Other than the exceptions noted below, we believe that our executive officers
and directors timely complied with their filing requirements for 2014. On April
30, 2014, each of the following officers was granted stock options: Michael T.
Azbell (Vice President and Controller), Mark A. Buthman, Thomas J. Falk, Lizanne
C. Gottung (Senior Vice President and Chief Human Resources Officer), Michael D.
Hsu, Nancy S. Loewe (then Chief Strategy Officer), Thomas J. Mielke (Senior Vice
President - General Counsel), Anthony J. Palmer, Elane B. Stock and Kimberly K.
Underhill (President K-C Professional).

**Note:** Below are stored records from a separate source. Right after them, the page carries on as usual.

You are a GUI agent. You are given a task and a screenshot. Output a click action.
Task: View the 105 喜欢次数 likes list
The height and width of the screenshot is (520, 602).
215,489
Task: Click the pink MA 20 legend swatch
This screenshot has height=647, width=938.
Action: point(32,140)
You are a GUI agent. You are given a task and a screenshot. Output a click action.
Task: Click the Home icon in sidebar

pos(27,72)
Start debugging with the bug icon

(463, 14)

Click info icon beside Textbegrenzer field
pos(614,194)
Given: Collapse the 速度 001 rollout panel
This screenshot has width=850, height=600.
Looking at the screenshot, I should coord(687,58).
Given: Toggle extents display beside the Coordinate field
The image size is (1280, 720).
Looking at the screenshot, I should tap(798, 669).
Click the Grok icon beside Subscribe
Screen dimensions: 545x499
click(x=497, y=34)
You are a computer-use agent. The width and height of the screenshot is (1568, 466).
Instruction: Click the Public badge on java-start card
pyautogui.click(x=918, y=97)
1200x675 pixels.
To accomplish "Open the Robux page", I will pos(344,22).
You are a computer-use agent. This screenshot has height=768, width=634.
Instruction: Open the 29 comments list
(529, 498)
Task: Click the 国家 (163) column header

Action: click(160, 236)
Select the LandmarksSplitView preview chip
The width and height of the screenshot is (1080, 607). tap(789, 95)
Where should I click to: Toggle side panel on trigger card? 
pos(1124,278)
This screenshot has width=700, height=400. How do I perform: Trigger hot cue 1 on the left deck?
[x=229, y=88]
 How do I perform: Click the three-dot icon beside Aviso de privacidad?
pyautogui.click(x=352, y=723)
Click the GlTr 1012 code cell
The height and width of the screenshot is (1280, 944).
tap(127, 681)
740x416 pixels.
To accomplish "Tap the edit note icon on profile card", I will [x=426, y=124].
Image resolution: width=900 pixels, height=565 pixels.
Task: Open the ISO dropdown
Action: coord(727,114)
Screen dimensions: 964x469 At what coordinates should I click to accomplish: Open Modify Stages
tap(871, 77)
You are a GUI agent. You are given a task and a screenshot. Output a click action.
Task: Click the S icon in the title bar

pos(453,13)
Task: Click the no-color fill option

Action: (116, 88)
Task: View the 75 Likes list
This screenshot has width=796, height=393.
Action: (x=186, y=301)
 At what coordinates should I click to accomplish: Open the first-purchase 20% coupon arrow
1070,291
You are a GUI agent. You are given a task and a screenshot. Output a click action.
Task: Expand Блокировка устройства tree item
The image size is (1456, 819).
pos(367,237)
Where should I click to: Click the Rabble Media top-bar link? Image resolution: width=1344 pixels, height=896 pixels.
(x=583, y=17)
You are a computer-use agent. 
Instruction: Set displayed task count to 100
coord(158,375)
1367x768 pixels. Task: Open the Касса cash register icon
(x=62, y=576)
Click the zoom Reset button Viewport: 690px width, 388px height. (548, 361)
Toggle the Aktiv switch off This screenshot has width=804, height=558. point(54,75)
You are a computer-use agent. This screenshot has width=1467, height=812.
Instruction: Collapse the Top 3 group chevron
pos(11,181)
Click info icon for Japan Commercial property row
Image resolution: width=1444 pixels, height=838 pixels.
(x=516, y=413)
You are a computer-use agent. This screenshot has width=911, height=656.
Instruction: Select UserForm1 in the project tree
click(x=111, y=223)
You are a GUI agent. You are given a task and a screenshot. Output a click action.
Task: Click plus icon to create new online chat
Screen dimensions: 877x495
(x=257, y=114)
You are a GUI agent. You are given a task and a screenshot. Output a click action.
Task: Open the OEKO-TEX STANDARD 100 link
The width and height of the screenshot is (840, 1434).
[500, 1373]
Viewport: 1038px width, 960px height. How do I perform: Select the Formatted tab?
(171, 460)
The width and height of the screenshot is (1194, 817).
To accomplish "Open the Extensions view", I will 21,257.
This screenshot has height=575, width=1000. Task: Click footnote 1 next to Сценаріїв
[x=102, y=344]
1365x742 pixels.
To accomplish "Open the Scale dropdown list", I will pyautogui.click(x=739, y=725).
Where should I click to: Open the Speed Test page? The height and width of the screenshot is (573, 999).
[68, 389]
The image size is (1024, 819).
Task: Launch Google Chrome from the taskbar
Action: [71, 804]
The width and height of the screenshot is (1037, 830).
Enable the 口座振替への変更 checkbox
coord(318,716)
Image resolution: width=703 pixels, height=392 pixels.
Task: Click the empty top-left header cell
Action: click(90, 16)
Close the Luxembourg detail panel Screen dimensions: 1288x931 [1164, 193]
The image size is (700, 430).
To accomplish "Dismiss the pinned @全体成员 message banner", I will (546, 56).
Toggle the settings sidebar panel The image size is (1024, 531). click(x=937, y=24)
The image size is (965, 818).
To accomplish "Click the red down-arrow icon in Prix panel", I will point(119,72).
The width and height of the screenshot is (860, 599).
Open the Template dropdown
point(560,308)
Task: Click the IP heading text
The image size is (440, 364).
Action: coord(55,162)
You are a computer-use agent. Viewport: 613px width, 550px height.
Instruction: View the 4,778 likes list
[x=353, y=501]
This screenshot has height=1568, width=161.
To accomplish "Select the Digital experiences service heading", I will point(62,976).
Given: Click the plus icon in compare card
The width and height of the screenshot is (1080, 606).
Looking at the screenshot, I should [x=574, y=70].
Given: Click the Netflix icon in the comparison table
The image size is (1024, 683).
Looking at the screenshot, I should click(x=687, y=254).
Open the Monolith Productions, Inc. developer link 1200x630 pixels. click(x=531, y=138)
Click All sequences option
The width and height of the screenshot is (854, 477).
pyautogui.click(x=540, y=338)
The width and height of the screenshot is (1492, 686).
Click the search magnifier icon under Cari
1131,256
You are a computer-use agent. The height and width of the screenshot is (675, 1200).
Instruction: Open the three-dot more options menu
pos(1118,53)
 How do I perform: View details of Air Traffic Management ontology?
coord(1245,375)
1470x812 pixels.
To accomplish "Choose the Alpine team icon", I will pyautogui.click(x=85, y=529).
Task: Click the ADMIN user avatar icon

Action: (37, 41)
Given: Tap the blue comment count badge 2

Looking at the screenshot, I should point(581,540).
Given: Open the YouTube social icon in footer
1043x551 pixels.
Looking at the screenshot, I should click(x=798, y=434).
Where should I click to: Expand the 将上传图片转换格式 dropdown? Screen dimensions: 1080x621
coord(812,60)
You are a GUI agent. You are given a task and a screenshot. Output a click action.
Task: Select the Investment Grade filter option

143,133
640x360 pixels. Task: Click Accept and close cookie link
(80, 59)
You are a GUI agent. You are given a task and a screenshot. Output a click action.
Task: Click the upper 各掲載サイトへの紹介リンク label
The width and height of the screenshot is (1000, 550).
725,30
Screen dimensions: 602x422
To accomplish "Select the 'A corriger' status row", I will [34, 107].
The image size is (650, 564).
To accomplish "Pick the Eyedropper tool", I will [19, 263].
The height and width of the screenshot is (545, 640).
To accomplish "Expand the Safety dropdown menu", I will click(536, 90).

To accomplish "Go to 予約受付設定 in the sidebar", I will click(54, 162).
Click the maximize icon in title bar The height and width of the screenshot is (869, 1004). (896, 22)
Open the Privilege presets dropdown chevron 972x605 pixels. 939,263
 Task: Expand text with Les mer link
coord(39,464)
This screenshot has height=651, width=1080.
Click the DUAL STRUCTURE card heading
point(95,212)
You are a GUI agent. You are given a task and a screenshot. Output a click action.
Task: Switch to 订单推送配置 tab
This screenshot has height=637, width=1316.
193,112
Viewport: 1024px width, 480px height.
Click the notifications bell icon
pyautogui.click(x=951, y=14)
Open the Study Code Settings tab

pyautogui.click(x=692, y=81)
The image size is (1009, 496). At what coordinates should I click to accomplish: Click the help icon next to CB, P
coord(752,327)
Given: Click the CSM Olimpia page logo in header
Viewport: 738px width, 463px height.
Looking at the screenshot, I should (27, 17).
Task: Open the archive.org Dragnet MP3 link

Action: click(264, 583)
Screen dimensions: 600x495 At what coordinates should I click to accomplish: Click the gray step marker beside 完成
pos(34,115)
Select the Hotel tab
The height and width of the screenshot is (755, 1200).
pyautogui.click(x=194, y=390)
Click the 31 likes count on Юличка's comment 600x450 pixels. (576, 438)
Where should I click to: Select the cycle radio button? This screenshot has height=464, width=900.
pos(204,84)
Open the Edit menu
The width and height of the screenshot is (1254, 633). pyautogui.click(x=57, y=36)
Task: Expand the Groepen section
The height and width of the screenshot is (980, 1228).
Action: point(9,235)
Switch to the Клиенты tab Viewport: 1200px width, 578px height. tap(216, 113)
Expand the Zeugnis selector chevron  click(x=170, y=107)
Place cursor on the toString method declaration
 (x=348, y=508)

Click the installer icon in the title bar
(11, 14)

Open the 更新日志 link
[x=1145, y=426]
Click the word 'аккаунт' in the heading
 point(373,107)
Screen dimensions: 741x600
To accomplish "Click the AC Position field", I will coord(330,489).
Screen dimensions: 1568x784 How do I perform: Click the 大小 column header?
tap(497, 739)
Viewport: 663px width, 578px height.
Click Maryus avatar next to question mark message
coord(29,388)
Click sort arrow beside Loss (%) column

The Form 4 reports reflecting these
grants were filed on May 5, 2014. Also, on May 27, 2014, Joanne B. Bauer (former
President, K-C Healthcare), sold shares of our common stock owned through the
401(k) and Profit Sharing Plan. The Form 4 report reflecting these transactions
was filed on June 9, 2014.
Transactions
With Related Persons |
Policies and
Procedures for Review, Approval or Ratification of Related Person
Transactions. The Board has adopted
procedures for reviewing any transactions between the company and certain
related persons that involve amounts above certain thresholds. The SEC
requires that our proxy statement disclose these related person transactions.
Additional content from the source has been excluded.